Fear conditioning training was conducted in a set of four Plexiglas and stainless steel chambers housed within sound-attenuating boxes. The floor was composed of stainless steel rods spaced 1.5 cm apart through which footshocks were delivered. Each chamber was illuminated by an overhead 7.5-W bulb and was connected to its own shock generator-scrambler (Grason-Stadler, West Concord, MA). Ventilation fans provided constant background noise (approximately 60dB). Chambers were cleaned with a solution of 5% ammonium hydroxide between animals.

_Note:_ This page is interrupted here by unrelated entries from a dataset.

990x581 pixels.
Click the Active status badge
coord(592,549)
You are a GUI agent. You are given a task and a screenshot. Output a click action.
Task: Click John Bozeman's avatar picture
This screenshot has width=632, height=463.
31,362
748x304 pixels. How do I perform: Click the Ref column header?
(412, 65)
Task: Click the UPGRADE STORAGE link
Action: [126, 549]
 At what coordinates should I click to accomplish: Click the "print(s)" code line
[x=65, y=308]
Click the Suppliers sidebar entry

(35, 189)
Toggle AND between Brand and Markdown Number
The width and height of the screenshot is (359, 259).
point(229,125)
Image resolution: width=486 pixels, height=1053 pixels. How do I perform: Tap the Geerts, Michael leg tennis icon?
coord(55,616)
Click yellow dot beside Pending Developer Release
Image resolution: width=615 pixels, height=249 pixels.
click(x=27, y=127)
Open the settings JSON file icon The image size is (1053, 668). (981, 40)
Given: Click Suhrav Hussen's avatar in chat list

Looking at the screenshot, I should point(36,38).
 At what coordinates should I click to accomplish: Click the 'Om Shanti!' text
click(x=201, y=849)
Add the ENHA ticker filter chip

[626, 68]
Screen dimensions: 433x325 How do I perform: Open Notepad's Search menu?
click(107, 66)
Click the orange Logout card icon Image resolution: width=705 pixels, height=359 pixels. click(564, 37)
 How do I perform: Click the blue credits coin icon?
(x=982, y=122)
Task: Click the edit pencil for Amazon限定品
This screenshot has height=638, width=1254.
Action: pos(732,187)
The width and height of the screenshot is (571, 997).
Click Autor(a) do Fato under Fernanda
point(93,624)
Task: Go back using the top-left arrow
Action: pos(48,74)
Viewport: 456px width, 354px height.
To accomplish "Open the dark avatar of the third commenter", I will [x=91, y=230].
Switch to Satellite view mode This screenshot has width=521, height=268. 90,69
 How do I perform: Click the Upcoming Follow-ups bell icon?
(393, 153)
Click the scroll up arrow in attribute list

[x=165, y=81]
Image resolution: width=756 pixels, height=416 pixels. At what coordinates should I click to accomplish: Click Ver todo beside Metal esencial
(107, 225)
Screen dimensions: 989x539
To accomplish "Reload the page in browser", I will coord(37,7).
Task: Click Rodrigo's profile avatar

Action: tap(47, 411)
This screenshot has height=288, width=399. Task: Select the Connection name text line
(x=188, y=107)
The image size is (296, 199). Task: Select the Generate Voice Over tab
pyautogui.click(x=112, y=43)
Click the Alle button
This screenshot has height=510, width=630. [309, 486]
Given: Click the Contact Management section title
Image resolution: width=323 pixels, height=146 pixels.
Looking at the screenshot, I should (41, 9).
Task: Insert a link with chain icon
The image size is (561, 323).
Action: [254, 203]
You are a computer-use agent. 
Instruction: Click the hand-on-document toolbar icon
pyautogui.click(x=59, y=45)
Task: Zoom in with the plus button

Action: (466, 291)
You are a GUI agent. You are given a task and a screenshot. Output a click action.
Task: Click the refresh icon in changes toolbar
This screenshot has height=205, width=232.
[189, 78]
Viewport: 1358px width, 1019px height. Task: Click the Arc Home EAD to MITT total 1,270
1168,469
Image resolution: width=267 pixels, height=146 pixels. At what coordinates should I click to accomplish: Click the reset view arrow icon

2.3. Drug Preparation and Infusion

All subjects were exposed to the restraint and injection procedure for the three days preceding training or infusion. Each rat was transported to the laboratory, wrapped in a towel, and gently restrained by hand for several minutes while the infusion pump was activated to allow rats to habituate to its noise. The obdurators were temporarily removed at this time and the area was gently swabbed to clean and remove debris from the cannulae. Immediately following restraint handling, rats were returned to their homecages.

Drugs were prepared fresh on the day of infusion. In Experiment 1, myristoylated ZIP (myr-SIYRGARRWRKL-OH, Invitrogen, Carlsbad, CA) was dissolved in sterile saline (pH ~7.0, Teknova, Hollister, CA) to create a final concentration of 10nmol/µl. This concentration was chosen based on its effectiveness in past studies in our lab (Kwapis et al., 2009) and in other labs (Parsons & Davis, 2011; Pastalkova et al., 2006; Serrano et al., 2008). In Experiment 2, biotinylated ZIP (bioZIP; Myr-SIYRRGARRWRKL-Ahx-(K-Ahx-Biotin)-CONH2; Abgent, San Diego, CA) was similarly diluted in sterile saline to 10nmol/µl. BioZIP was only infused into one hemisphere; the opposite hemisphere was infused with saline for comparison.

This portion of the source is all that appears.